==== Document segment
After his high school career ended in 2012, it was the next step that Espinoza was interested in. But he wasn’t sure if enrolling in college was going to be it.

Espinoza had doubts about the weightlifting and the overall strength required to undertake a possible Division I spot.

But, after high school, Espinoza did was natural — he kept playing football.

“I was fully invested in football. I wasn’t playing other sports, I stopped skateboarding by the 11th grade and I was committed to the game. I was playing every weekend, just flag football and pick up games, anything I could,” Espinoza said.

At that time, he wasn’t sure how to go about it. Is this something fun to do on the weekends or can I make a living out of this was a process that Espinoza had to go through.

With the help form his uncle and coach “Frogger” (Alfonso Cuevas), Espinoza was finally able to come to terms with his future.

“He told me to play semi-pro and he got me into it. It’s pretty much adult football,” he said.

For the next three years, Espinoza tried his hand at semi-pro football and he excelled in 2013.

His homes games were held at Madera High.

“I had a great team that taught me a lot of things and I got a chance to learn from others. I was the quarterback and I felt good throwing the ball and just becoming a better quarterback,” he said.

In 2014, things clicked and Espinoza really took off, both as a player and man.

With his son being born and his skills on the field improving, Espinoza wanted to take things to another level.

“When my son was born, it lit a fire in me that I felt like I could do anything. I felt invincible,” he said.

After three years, Espinoza attended Merced College and immediately redshirted.

He wanted to get out of his comfort zone and when he was able to play, he wanted to be ready.

A year later, in the spring of 2015, Espinoza returned to be a starter on his semi-pro team before signing with West Hills College-Coalinga in the fall.

Espinoza was averaging almost five touchdown passes a game in semi-pro ball. After years of tutelage and experience, he was ready for his chance at West Hills.

His first year, West Hills won a conference championship and from then on Espinoza knew his future relied in the pocket.

“It felt good to see everything come together and playing against tough competition really made me feel good as a player,” Espinoza said. “After playing with grown men all those years, it just seemed like things were easier.”

Things changed quickly as Espinoza sustained a separated shoulder in his throwing shoulder and there were doubts he could throw a ball again.

True to his nature, Espinoza never let up and never gave in.

His stepdad Mike Ocampo knows firsthand.

“That’s just who he is. He isn’t afraid of any challenge and he always does his best, not just for himself, but for his kids, too. We’ve seen it his whole life, facing adversity and moving past it,” Ocampo said.

Espinoza was put into a panic, but rehab went well and, in 2016, Espinoza led his team to a Conference Championship, as well as a bowl game.

He became the first quarterback to accomplish that feat in a West Hills jersey. Not too mention leading the league in completions.

Espinoza later moved to HBCU Lincoln University 2017-18 where he continued to excel.
========
==== Exercise data
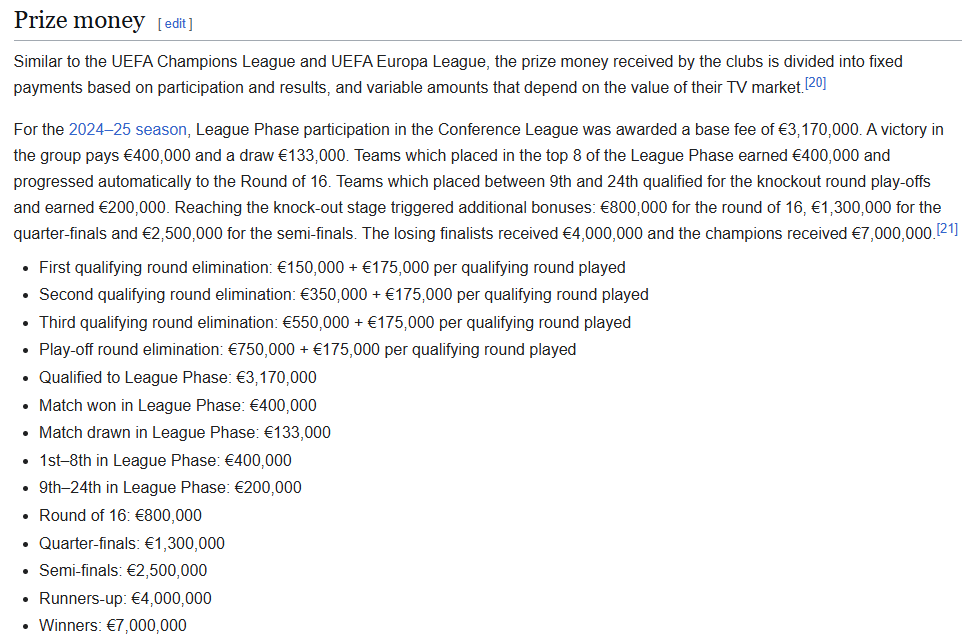Screen dimensions: 979x644
Task: Click the First qualifying round elimination item
Action: point(332,268)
========
Task description :: Revise the account of Espinoza's football career starting at "His first year, West" and ending at "Ocampo knows firsthand.", changing "stepdad" to "stepfather". None of the material matters for this.

Output below ::
His first year, West Hills won a conference championship and from then on Espinoza knew his future relied in the pocket.

“It felt good to see everything come together and playing against tough competition really made me feel good as a player,” Espinoza said. “After playing with grown men all those years, it just seemed like things were easier.”

Things changed quickly as Espinoza sustained a separated shoulder in his throwing shoulder and there were doubts he could throw a ball again.

True to his nature, Espinoza never let up and never gave in.

His stepfather Mike Ocampo knows firsthand.